Stany, do których podróż "stanowczo odradzono", to Tamapulipas przy granicy z USA oraz Sinaloa, Colima, Michoacan i Guerrero leżące wzdłuż wybrzeży Pacyfiku.
W stanie Guerrero znajdują się popularne wśród zagranicznych turystów kurorty jak Acapulco i Ixtapa-Zihuantanejo. Departament Stanu zabronił pracownikom instytucji federalnych USA i ich rodzinom odwiedzać te kurorty.
Meksyk jak Syria i Jemen
W każdym z wymienionych pięciu stanów działają gangi narkotykowe albo przebiegają przez nie szlaki przemytu narkotyków lub są nielegalne uprawy roślin halucynogennych. Wszystkie otrzymały kategorię czwartą oznaczającą najwyższy poziom potencjalnego zagrożenia, podobnie jak ogarnięte wojnami Syria, Jemen i Somalia.
Dalsze 11 stanów otrzymało kategorię trzecią, oznaczającą, że osoby mające zamiar do nich się udać powinny "rozważyć podróż".

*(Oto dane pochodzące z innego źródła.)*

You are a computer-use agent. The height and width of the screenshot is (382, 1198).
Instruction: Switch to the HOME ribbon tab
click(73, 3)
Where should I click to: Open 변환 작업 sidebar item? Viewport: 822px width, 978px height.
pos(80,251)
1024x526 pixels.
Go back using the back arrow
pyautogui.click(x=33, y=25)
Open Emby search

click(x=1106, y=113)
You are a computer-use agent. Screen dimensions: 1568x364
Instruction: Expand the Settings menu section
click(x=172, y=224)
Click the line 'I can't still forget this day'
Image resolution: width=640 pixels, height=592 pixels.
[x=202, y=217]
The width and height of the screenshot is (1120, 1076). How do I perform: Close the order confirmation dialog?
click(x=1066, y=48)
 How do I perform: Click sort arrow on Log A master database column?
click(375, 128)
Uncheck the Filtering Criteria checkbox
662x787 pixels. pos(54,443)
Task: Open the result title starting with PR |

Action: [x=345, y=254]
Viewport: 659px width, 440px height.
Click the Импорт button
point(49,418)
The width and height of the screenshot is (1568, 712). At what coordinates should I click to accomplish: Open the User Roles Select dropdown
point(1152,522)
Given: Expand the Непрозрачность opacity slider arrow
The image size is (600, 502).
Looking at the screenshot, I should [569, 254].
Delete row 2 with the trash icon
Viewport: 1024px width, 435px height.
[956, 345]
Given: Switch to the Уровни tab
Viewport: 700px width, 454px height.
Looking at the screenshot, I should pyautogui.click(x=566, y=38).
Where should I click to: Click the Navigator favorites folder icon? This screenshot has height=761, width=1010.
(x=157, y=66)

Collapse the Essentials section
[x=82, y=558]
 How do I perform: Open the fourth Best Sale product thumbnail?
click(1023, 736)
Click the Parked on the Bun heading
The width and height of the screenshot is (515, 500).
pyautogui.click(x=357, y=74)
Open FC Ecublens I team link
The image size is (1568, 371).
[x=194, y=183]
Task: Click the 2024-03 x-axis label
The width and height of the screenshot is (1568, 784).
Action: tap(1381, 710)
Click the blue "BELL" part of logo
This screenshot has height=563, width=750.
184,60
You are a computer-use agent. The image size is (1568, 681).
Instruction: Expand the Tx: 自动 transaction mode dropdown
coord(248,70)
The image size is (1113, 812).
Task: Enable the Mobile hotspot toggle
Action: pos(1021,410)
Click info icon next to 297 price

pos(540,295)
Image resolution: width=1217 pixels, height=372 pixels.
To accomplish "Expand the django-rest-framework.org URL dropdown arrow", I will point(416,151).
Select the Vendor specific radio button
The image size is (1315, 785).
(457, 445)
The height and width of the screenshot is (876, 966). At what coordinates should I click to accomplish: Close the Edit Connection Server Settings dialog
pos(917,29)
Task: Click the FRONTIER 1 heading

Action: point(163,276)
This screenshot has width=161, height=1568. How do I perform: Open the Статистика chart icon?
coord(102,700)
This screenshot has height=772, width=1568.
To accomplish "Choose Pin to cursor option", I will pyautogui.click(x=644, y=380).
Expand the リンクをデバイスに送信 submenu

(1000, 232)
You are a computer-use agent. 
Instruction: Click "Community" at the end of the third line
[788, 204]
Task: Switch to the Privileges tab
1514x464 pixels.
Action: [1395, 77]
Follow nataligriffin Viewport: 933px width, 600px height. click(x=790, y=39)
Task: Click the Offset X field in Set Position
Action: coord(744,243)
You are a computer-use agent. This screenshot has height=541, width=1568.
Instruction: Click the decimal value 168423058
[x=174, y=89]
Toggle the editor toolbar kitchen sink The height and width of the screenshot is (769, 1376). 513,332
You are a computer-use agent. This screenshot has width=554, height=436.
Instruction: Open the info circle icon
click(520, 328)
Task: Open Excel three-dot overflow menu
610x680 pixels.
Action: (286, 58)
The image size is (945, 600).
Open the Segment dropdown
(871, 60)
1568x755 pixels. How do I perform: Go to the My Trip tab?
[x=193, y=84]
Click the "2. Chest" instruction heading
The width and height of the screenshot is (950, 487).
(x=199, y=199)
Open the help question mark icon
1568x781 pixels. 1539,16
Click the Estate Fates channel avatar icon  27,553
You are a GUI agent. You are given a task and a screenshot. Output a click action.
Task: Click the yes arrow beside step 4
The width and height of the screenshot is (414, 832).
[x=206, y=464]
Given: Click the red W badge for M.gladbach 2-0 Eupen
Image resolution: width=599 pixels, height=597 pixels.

Meksyk jako całość otrzymał kategorię drugą, oznaczającą, że Amerykanie powinni "wykazywać podwyższoną ostrożność" podczas pobytu ze względu na zagrożenie przestępczością.
Meksykański Urząd do spraw Turystyki wskazał w odpowiedzi, że "główne ośrodki międzynarodowej turystyki w Meksyku nie mają żadnych ograniczeń podróży".
Według agencji Associated Press chodzi między innymi o Cancun, Puerto Vallarta i Huatulco.